**Listed records:**
———
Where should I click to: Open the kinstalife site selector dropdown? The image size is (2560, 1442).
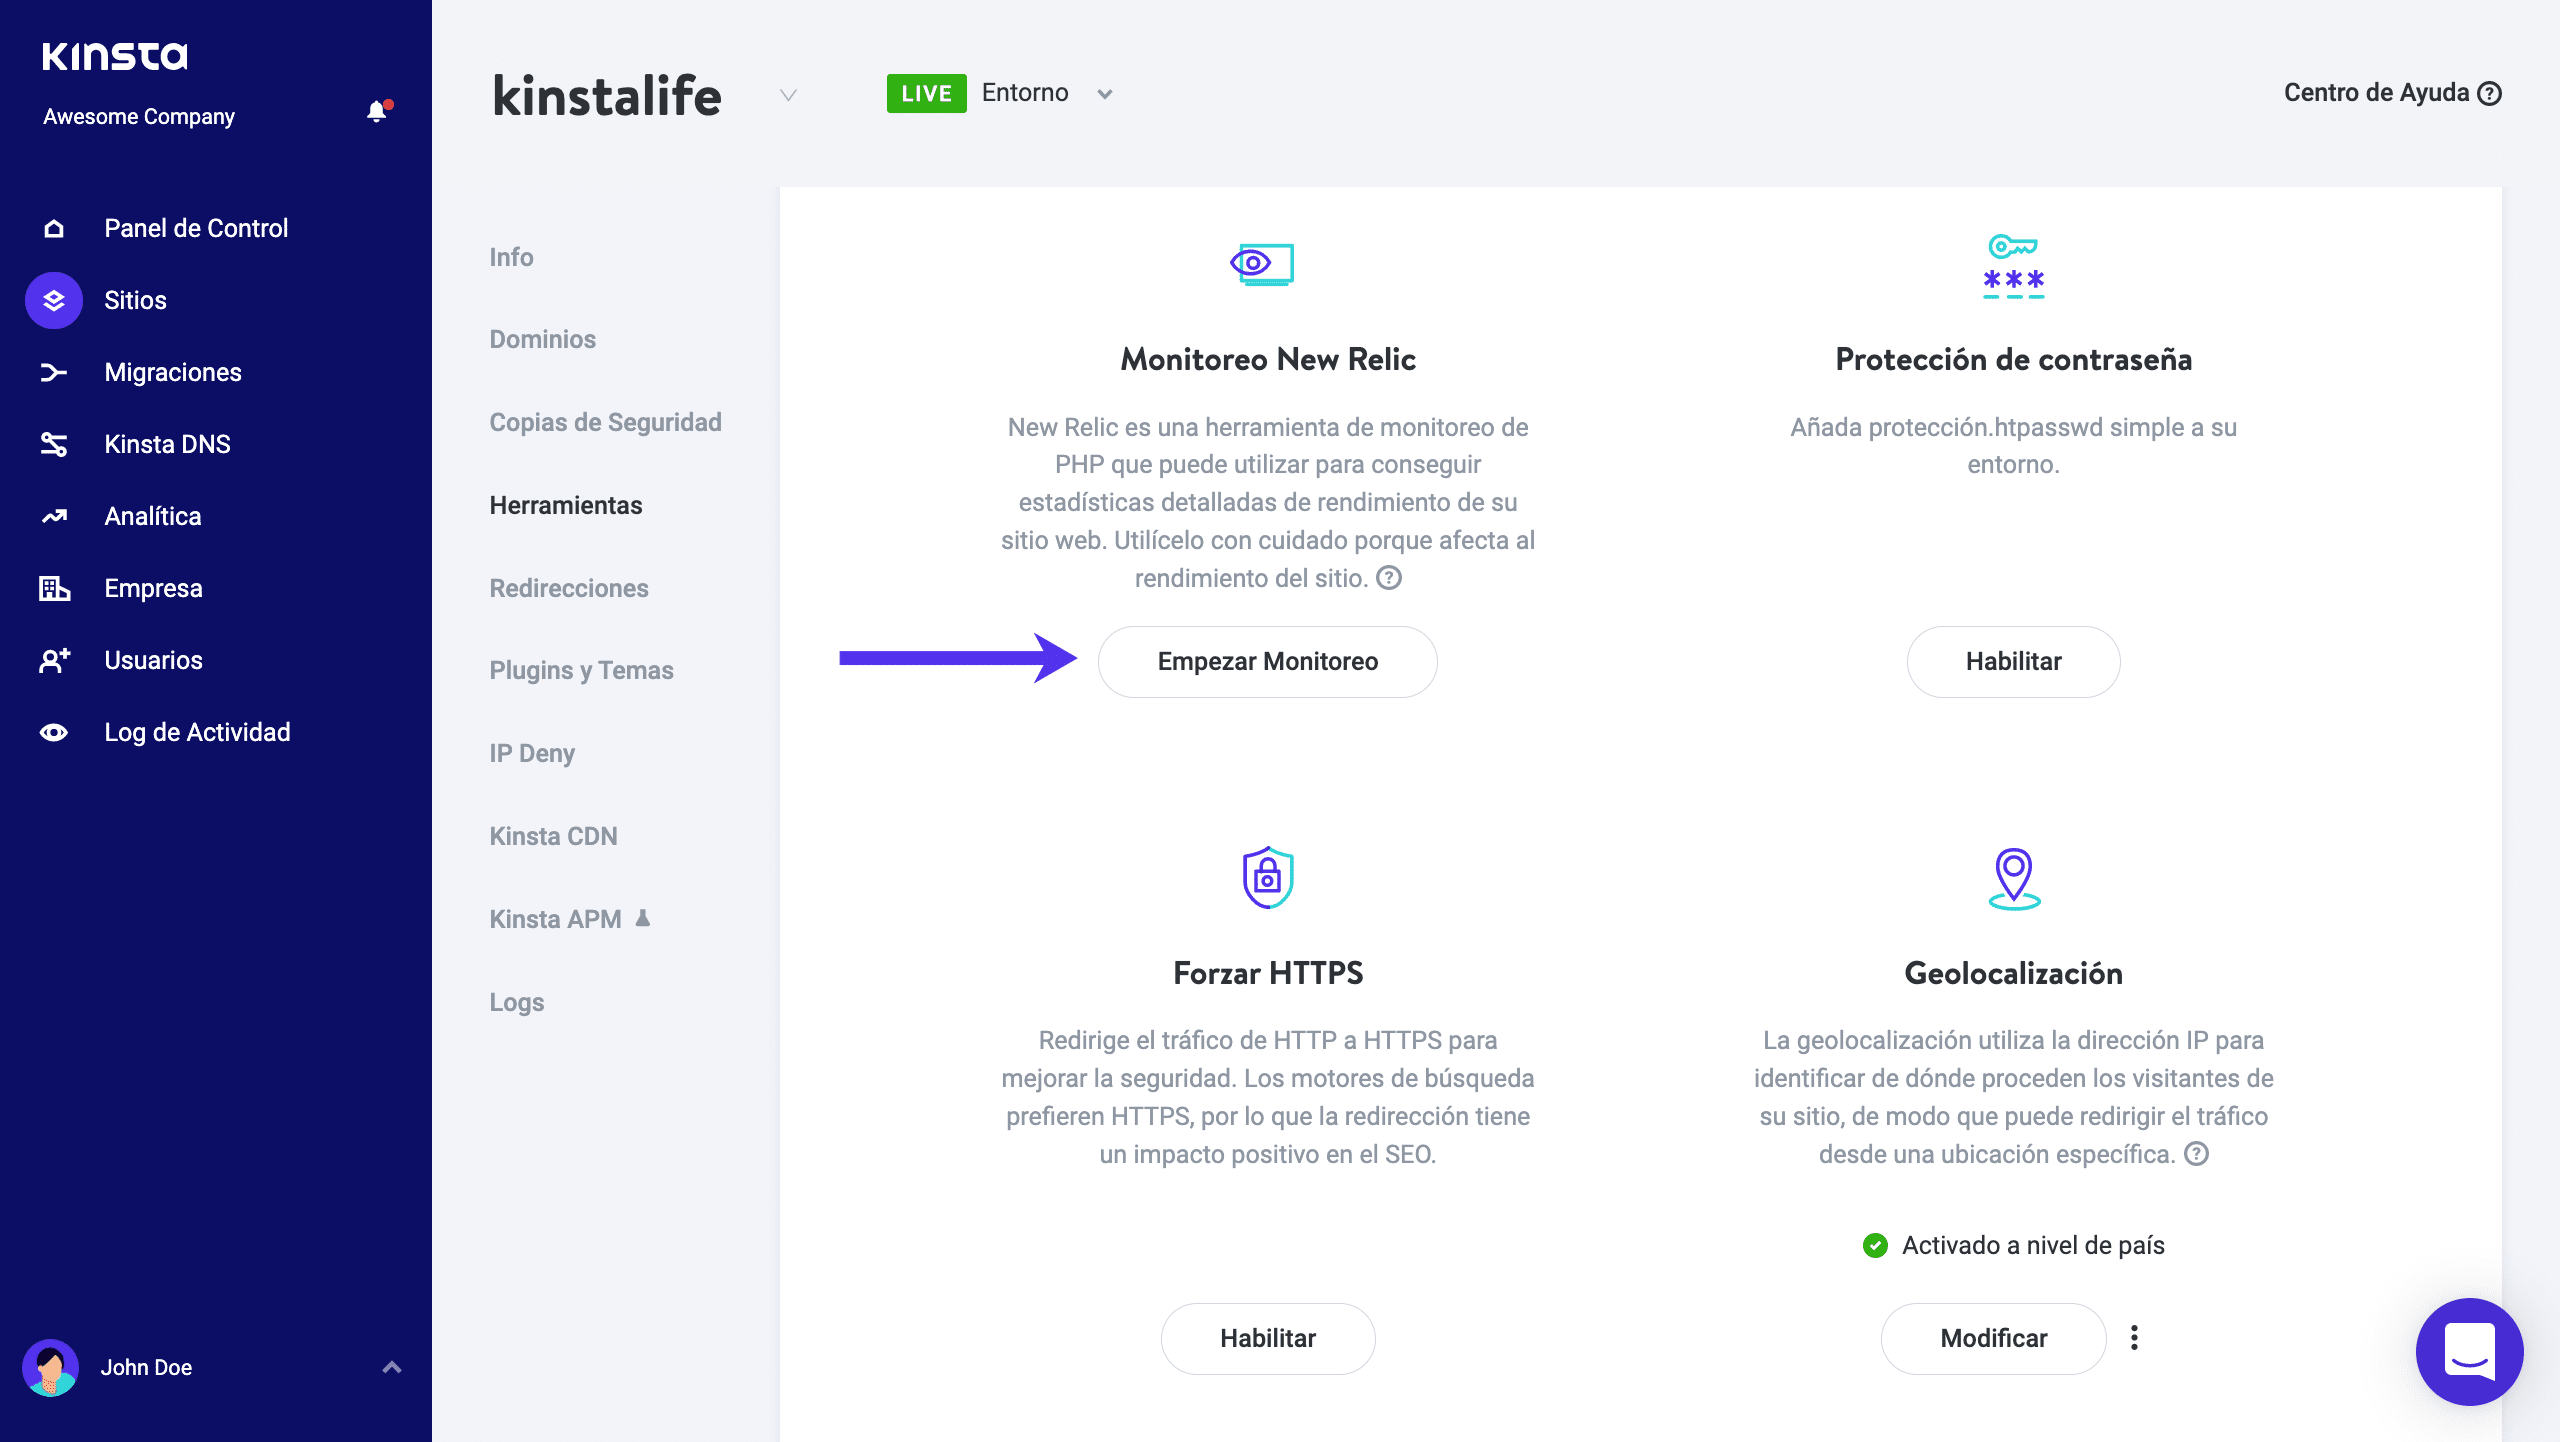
———
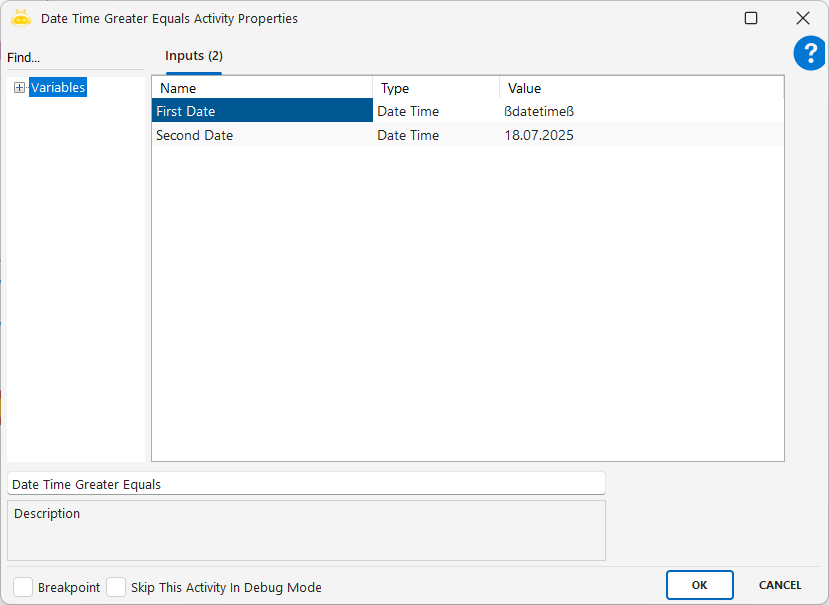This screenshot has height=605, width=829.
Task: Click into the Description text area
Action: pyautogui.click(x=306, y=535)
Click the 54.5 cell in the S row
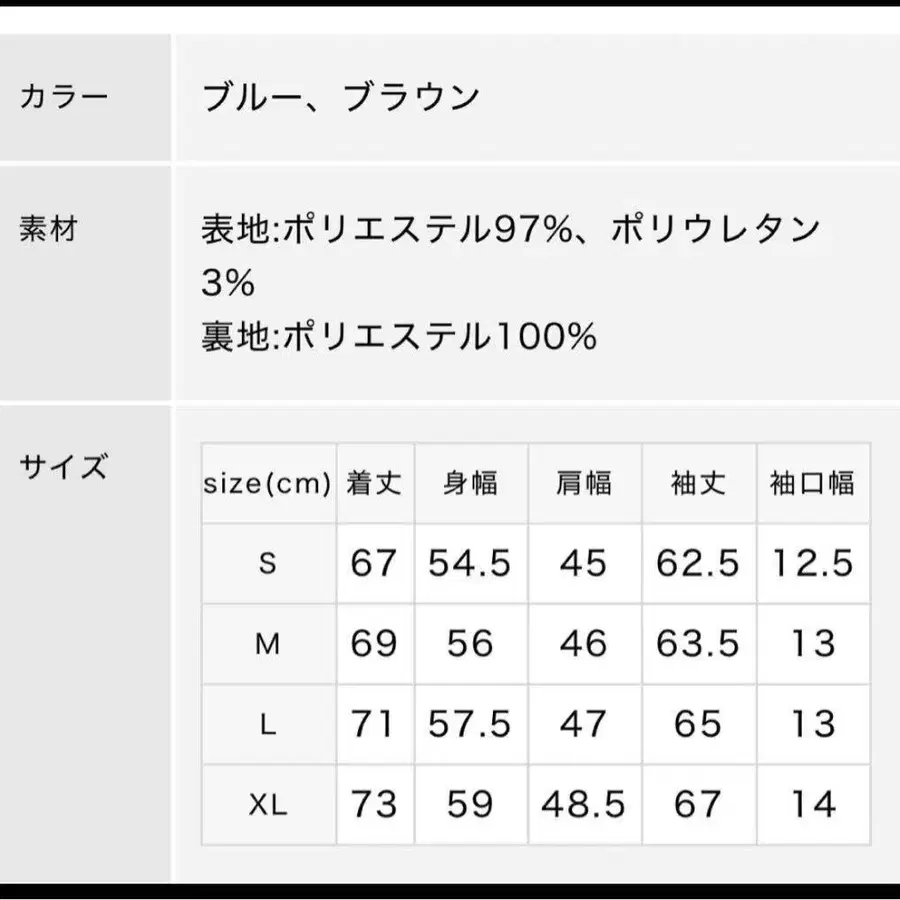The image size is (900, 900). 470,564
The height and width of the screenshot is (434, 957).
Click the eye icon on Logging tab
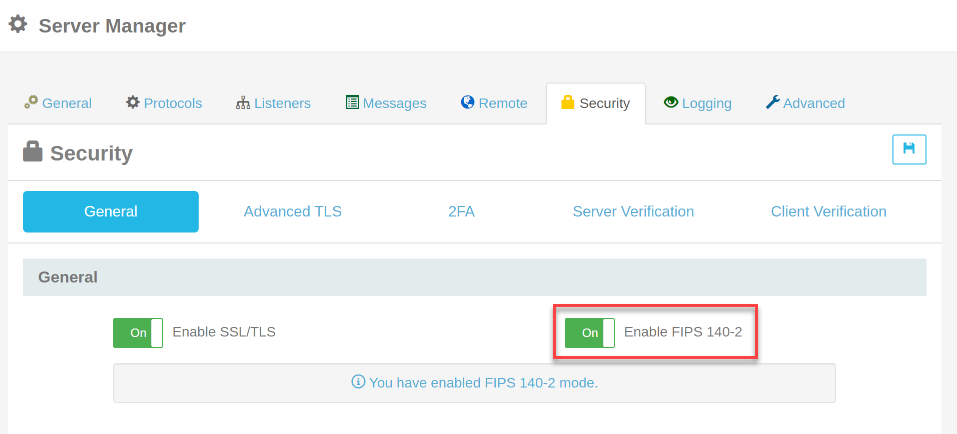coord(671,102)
———
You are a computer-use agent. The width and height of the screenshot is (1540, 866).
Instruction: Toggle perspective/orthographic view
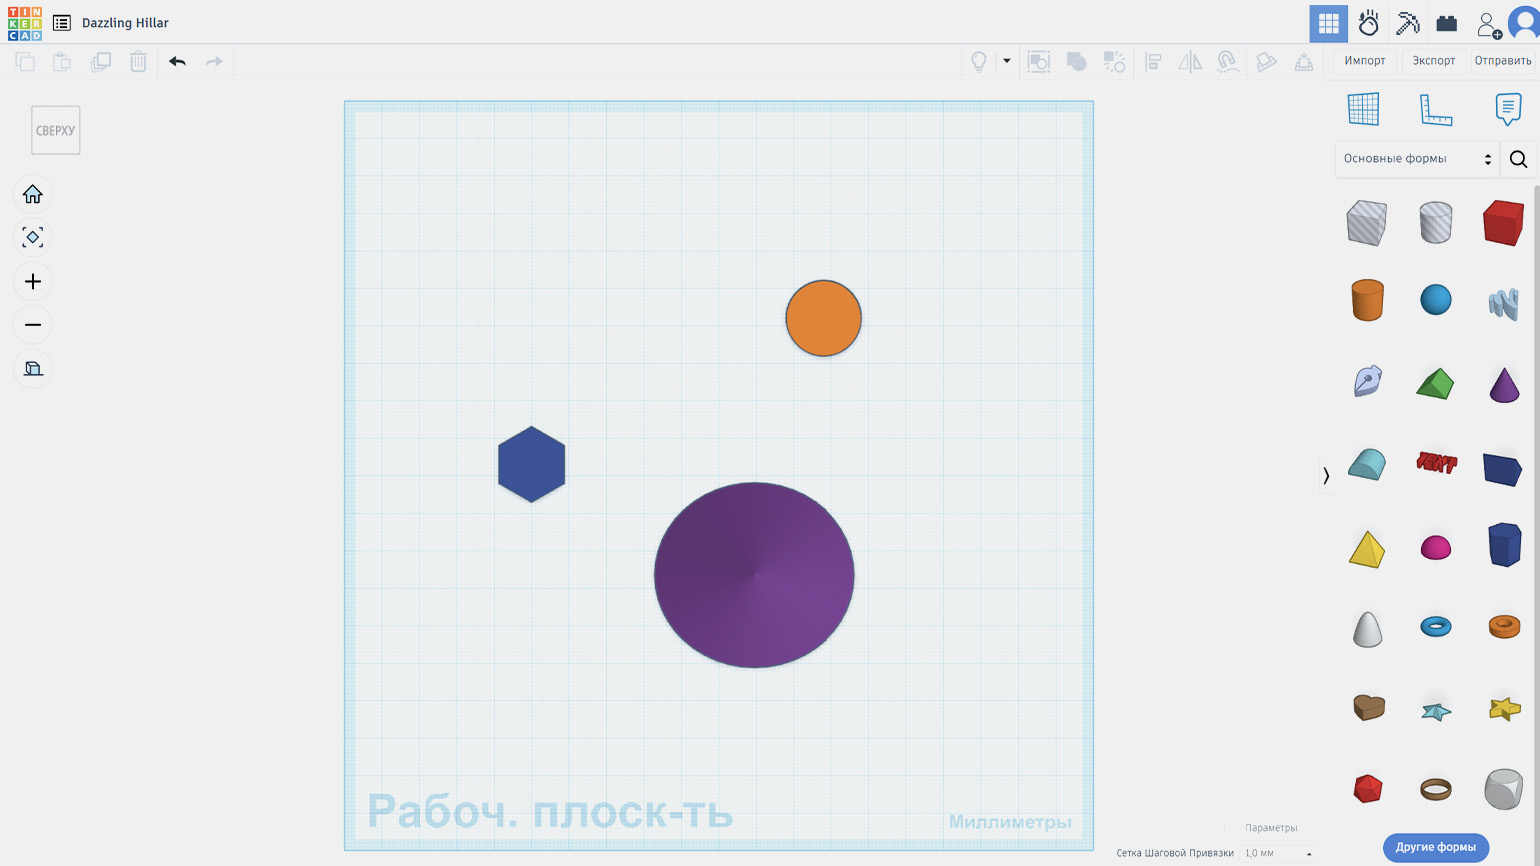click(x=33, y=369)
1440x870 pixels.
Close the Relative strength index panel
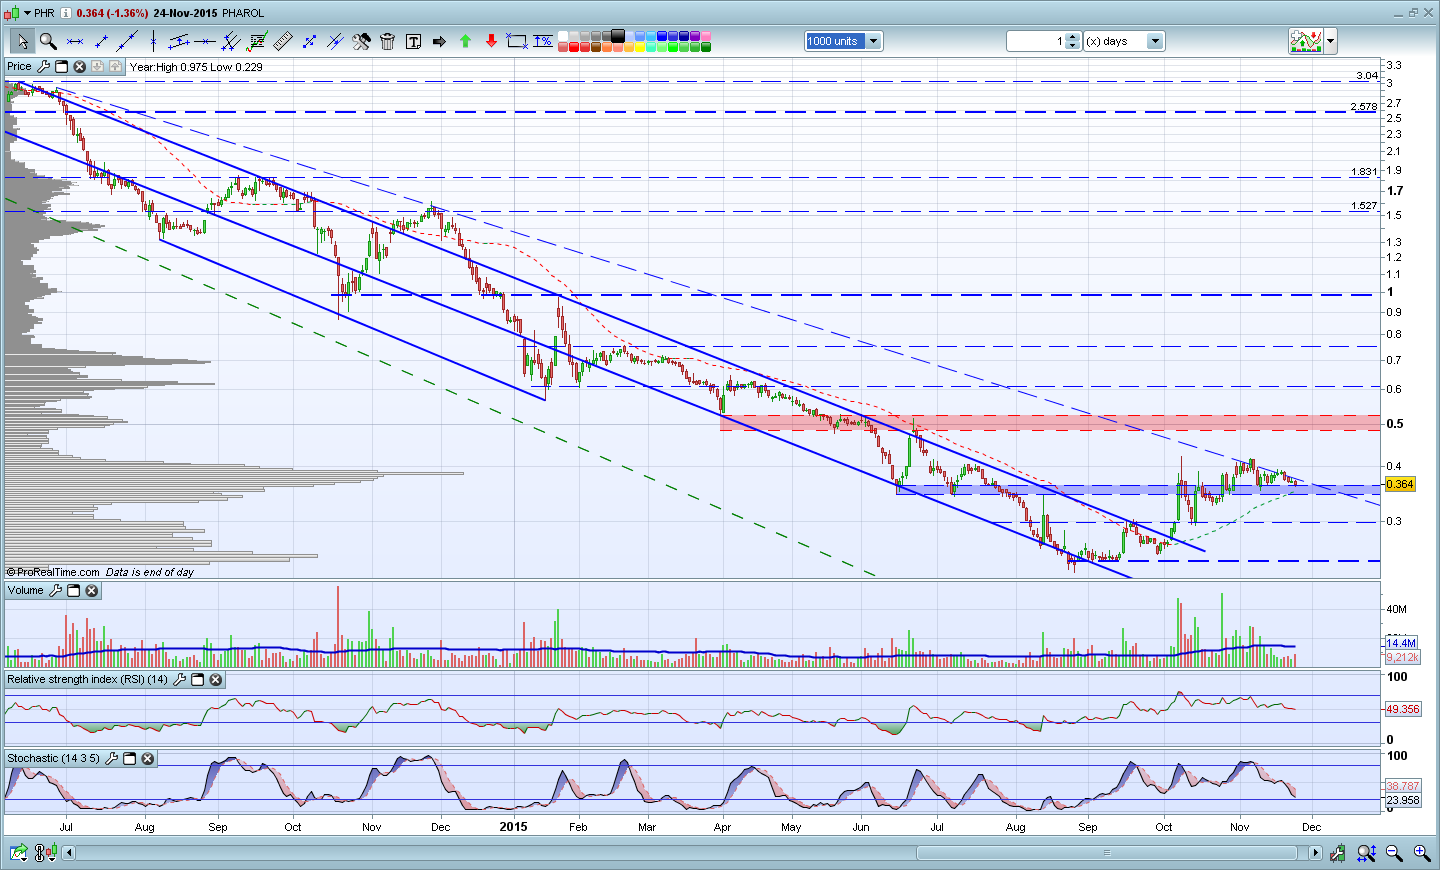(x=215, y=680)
———
**Exercise instructions:**
Put the part of the records that opens with the line containing "This screenshot has height=605, width=829." and closes with the line containing "coord(671,102)" into a Markdown table with the columns Row and Line, one line per row, numbered in order. Skip blank lines and leave the pictures out.

**Response below:**
| Row | Line |
|---|---|
| 1 | This screenshot has height=605, width=829. |
| 2 | Task: Click into the Description text area |
| 3 | Action: pyautogui.click(x=306, y=535) |
| 4 | Click the 54.5 cell in the S row |
| 5 | The image size is (900, 900). 470,564 |
| 6 | The height and width of the screenshot is (434, 957). |
| 7 | Click the eye icon on Logging tab |
| 8 | coord(671,102) |